● ENTRIES PROVIDED:
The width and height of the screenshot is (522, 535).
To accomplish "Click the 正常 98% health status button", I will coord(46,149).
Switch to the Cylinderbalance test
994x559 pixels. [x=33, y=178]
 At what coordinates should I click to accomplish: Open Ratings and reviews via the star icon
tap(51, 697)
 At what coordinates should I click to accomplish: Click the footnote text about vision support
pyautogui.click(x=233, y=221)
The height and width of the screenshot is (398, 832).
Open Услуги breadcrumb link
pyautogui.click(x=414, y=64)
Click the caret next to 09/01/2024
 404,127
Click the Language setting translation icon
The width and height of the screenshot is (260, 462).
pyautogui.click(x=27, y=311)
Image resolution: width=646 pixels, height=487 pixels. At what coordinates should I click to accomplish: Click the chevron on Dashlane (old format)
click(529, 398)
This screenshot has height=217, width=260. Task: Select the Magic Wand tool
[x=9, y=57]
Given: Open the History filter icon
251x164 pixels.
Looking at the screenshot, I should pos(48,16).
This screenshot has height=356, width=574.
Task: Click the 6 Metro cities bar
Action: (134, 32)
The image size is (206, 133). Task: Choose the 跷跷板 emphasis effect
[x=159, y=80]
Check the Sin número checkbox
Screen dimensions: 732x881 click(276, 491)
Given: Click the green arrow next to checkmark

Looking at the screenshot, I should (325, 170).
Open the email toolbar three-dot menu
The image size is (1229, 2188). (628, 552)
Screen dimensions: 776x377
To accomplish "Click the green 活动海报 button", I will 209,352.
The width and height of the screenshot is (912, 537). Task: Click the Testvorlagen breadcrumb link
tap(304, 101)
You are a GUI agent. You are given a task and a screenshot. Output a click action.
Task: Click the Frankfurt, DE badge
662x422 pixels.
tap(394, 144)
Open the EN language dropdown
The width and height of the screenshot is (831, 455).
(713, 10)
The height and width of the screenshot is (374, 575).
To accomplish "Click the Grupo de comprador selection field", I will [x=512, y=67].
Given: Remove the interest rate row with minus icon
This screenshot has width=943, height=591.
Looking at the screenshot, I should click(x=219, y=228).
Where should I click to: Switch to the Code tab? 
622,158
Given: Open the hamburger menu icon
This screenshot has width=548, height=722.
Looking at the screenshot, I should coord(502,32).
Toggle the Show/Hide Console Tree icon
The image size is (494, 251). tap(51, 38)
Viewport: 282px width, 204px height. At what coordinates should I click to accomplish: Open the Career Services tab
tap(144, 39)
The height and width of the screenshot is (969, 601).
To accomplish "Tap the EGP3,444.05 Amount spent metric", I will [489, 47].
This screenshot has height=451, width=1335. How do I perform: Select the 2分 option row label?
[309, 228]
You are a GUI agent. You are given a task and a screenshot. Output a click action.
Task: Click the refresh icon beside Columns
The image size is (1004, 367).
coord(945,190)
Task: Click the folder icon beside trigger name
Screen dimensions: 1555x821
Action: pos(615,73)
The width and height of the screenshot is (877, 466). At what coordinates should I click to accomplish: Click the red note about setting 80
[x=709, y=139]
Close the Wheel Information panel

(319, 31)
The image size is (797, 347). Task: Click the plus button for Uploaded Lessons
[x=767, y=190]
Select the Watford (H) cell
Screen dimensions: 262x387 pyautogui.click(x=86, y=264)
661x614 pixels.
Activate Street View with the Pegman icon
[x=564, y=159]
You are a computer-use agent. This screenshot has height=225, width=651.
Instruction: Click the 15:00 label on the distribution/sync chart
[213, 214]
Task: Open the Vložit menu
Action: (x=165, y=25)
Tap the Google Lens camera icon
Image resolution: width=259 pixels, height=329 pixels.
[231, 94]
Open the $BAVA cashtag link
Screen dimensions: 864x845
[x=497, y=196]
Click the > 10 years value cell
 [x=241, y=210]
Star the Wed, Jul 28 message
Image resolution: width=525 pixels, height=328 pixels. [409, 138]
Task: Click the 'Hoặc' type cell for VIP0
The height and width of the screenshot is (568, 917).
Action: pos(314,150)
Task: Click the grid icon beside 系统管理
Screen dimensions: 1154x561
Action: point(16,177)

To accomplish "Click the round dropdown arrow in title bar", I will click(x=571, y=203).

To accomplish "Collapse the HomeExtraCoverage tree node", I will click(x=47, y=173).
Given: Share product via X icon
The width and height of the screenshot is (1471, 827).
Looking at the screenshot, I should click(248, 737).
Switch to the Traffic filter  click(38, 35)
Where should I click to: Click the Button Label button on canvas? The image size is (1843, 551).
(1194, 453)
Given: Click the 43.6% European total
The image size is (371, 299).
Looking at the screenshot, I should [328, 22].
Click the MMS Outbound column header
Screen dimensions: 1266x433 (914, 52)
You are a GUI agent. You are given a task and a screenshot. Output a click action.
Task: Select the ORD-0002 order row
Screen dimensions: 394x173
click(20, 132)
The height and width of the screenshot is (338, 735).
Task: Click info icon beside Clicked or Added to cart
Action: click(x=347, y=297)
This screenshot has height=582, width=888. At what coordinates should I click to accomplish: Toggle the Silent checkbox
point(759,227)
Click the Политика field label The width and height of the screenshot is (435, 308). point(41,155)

● WORK INSTRUCTIONS: Each of the lines above must appear again, unchanged.

● RESULT BELOW:
The width and height of the screenshot is (522, 535).
To accomplish "Click the 正常 98% health status button", I will coord(46,149).
Switch to the Cylinderbalance test
994x559 pixels. [x=33, y=178]
 At what coordinates should I click to accomplish: Open Ratings and reviews via the star icon
tap(51, 697)
 At what coordinates should I click to accomplish: Click the footnote text about vision support
pyautogui.click(x=233, y=221)
The height and width of the screenshot is (398, 832).
Open Услуги breadcrumb link
pyautogui.click(x=414, y=64)
Click the caret next to 09/01/2024
 404,127
Click the Language setting translation icon
The width and height of the screenshot is (260, 462).
pyautogui.click(x=27, y=311)
Image resolution: width=646 pixels, height=487 pixels. At what coordinates should I click to accomplish: Click the chevron on Dashlane (old format)
click(529, 398)
This screenshot has height=217, width=260. Task: Select the Magic Wand tool
[x=9, y=57]
Given: Open the History filter icon
251x164 pixels.
Looking at the screenshot, I should pos(48,16).
This screenshot has height=356, width=574.
Task: Click the 6 Metro cities bar
Action: (134, 32)
The image size is (206, 133). Task: Choose the 跷跷板 emphasis effect
[x=159, y=80]
Check the Sin número checkbox
Screen dimensions: 732x881 click(276, 491)
Given: Click the green arrow next to checkmark

Looking at the screenshot, I should (325, 170).
Open the email toolbar three-dot menu
The image size is (1229, 2188). (628, 552)
Screen dimensions: 776x377
To accomplish "Click the green 活动海报 button", I will 209,352.
The width and height of the screenshot is (912, 537). Task: Click the Testvorlagen breadcrumb link
tap(304, 101)
You are a GUI agent. You are given a task and a screenshot. Output a click action.
Task: Click the Frankfurt, DE badge
662x422 pixels.
tap(394, 144)
Open the EN language dropdown
The width and height of the screenshot is (831, 455).
(713, 10)
The height and width of the screenshot is (374, 575).
To accomplish "Click the Grupo de comprador selection field", I will [x=512, y=67].
Given: Remove the interest rate row with minus icon
This screenshot has width=943, height=591.
Looking at the screenshot, I should click(x=219, y=228).
Where should I click to: Switch to the Code tab? 
622,158
Given: Open the hamburger menu icon
This screenshot has width=548, height=722.
Looking at the screenshot, I should coord(502,32).
Toggle the Show/Hide Console Tree icon
The image size is (494, 251). tap(51, 38)
Viewport: 282px width, 204px height. At what coordinates should I click to accomplish: Open the Career Services tab
tap(144, 39)
The height and width of the screenshot is (969, 601).
To accomplish "Tap the EGP3,444.05 Amount spent metric", I will [489, 47].
This screenshot has height=451, width=1335. How do I perform: Select the 2分 option row label?
[309, 228]
You are a GUI agent. You are given a task and a screenshot. Output a click action.
Task: Click the refresh icon beside Columns
The image size is (1004, 367).
coord(945,190)
Task: Click the folder icon beside trigger name
Screen dimensions: 1555x821
Action: pos(615,73)
The width and height of the screenshot is (877, 466). At what coordinates should I click to accomplish: Click the red note about setting 80
[x=709, y=139]
Close the Wheel Information panel

(319, 31)
The image size is (797, 347). Task: Click the plus button for Uploaded Lessons
[x=767, y=190]
Select the Watford (H) cell
Screen dimensions: 262x387 pyautogui.click(x=86, y=264)
661x614 pixels.
Activate Street View with the Pegman icon
[x=564, y=159]
You are a computer-use agent. This screenshot has height=225, width=651.
Instruction: Click the 15:00 label on the distribution/sync chart
[213, 214]
Task: Open the Vložit menu
Action: (x=165, y=25)
Tap the Google Lens camera icon
Image resolution: width=259 pixels, height=329 pixels.
[231, 94]
Open the $BAVA cashtag link
Screen dimensions: 864x845
[x=497, y=196]
Click the > 10 years value cell
 [x=241, y=210]
Star the Wed, Jul 28 message
Image resolution: width=525 pixels, height=328 pixels. [409, 138]
Task: Click the 'Hoặc' type cell for VIP0
The height and width of the screenshot is (568, 917).
Action: pos(314,150)
Task: Click the grid icon beside 系统管理
Screen dimensions: 1154x561
Action: point(16,177)

To accomplish "Click the round dropdown arrow in title bar", I will click(x=571, y=203).

To accomplish "Collapse the HomeExtraCoverage tree node", I will click(x=47, y=173).
Given: Share product via X icon
The width and height of the screenshot is (1471, 827).
Looking at the screenshot, I should click(248, 737).
Switch to the Traffic filter  click(38, 35)
Where should I click to: Click the Button Label button on canvas? The image size is (1843, 551).
(1194, 453)
Given: Click the 43.6% European total
The image size is (371, 299).
Looking at the screenshot, I should [328, 22].
Click the MMS Outbound column header
Screen dimensions: 1266x433 (914, 52)
You are a GUI agent. You are given a task and a screenshot. Output a click action.
Task: Select the ORD-0002 order row
Screen dimensions: 394x173
click(20, 132)
The height and width of the screenshot is (338, 735).
Task: Click info icon beside Clicked or Added to cart
Action: click(x=347, y=297)
This screenshot has height=582, width=888. At what coordinates should I click to accomplish: Toggle the Silent checkbox
point(759,227)
Click the Политика field label The width and height of the screenshot is (435, 308). point(41,155)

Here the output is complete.